Overall this review highlights the diversity of possible interventions at PHC, but that despite the major efforts of the WHO to deliver the WHO-PEN package [213], only one of included studies [214] evaluated its effectiveness. In contrast, a high proportion of included studies explored non-specialist led interventions including lay health workers, peers, and community leaders. Due to poor health financing and lack of human resource in LMIC, non-specialists may have been sought for prevention and treatment efforts against NCDs especially HTN and DM [150,151,152]. These task shifting interventions have been found to be effective in other fields, for example maternal and child health and HIV/AIDS. Twenty studies describe an intervention that includes multiple elements from the ICCCF with the following being used most frequently: organization and equipping of teams, self-management and raising awareness. As described by Kruk et al., given the complexity of improving the quality of care, multiple components are needed to be addressed versus single component interventions [215]. Despite the current “hype” around the use of technology, only a few studies focused on technology-based services. Using the TIDieR checklist and guide [22] as a tool to extract data found a lack of reporting on the different variables. For example, only a few studies reported density and dosage of intervention, an important mediator of effectiveness of interventions. This lack of important information seriously limits reproducibility, implementation and scale-up of these interventions.

Limitations

The present review is one of the first comprehensive presentations of primary care interventions for HTN and DM in LMICs. Despite its strengths pertaining to a broad scope of presented information, there are several limitations. The authors conducted electronic search of only three databases that may have reduced number of included articles. Moreover, no regional databases were searched. Although it was generally observed that most of the studies presented methodological biases, the review does not enlist methodological biases in included studies. A majority of included studies had descriptive and pre-post designs, based on small sample sizes and limited in geographical scope. Moreover, these studies lacked information related to implementation process such as density of dosage, fidelity rating, cost-effectiveness and training of delivery agents, therefore limiting their potential for replication in other settings. Lastly, our review is limited in scope as we have not conducted any meta-analysis assessing effectiveness of these studies.

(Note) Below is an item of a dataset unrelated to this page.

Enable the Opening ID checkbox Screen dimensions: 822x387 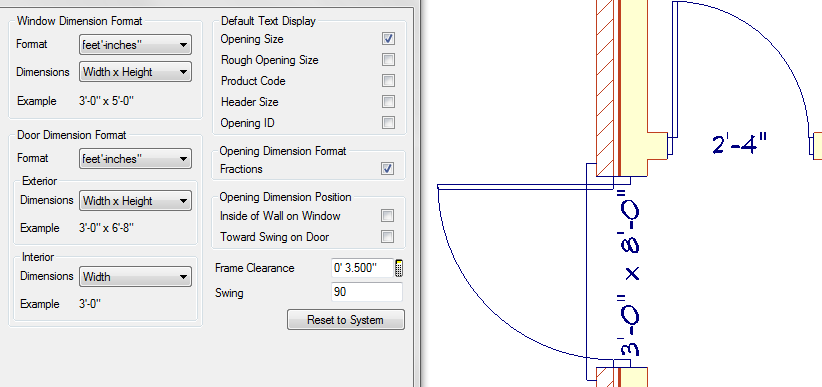pyautogui.click(x=388, y=123)
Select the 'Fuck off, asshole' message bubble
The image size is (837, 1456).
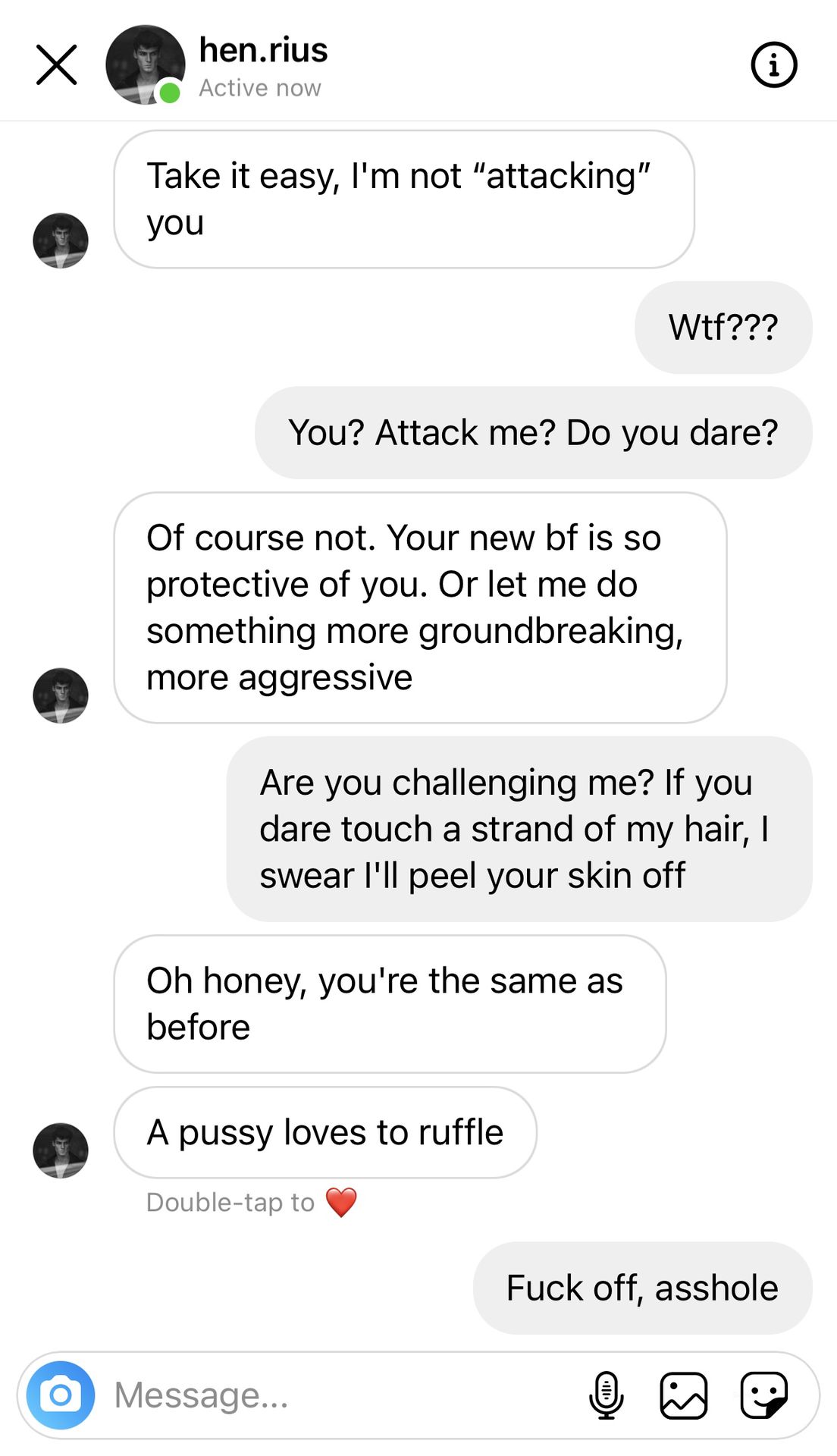[x=642, y=1288]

Recommendations for future work

We did not take into account the scale of the interventions tested or implemented at micro, meso or macro levels. Future studies are encouraged to include this classification. In describing studies many elements of the TIDIER were not included thus limiting possible lessons learnt. For this it would be recommended that journals ensure that all publications presenting results from interventions use this framework in their reporting [216]. Given the need for multi-component complex interventions, study designs and evaluation techniques will need to be adapted by including process evaluations [217], versus simply effectiveness or outcome evaluations. Beyond the evaluation there is also the need to add new theories, such as Normalization Process Theory [218] to ensure that the intervention can later be embedded and integrated into the existing system. This will require changes in the approaches researchers undertake and in research funding in order to truly impact the delivery of care [219].

Conclusion

Only 198 articles were found over a 10 year period which demonstrates the limited published research on highly prevalent DM and HTN in LMIC. This study shows the variety and complexity of approaches that have been tested to address HTN and DM at PHC, community and policy level. It highlights the different elements of interventions need to be addressed in order to strengthen the delivery of care. The included studies showed that multi-component interventions working at various levels of community, health service organization and policy making were generally more successful than single component studies.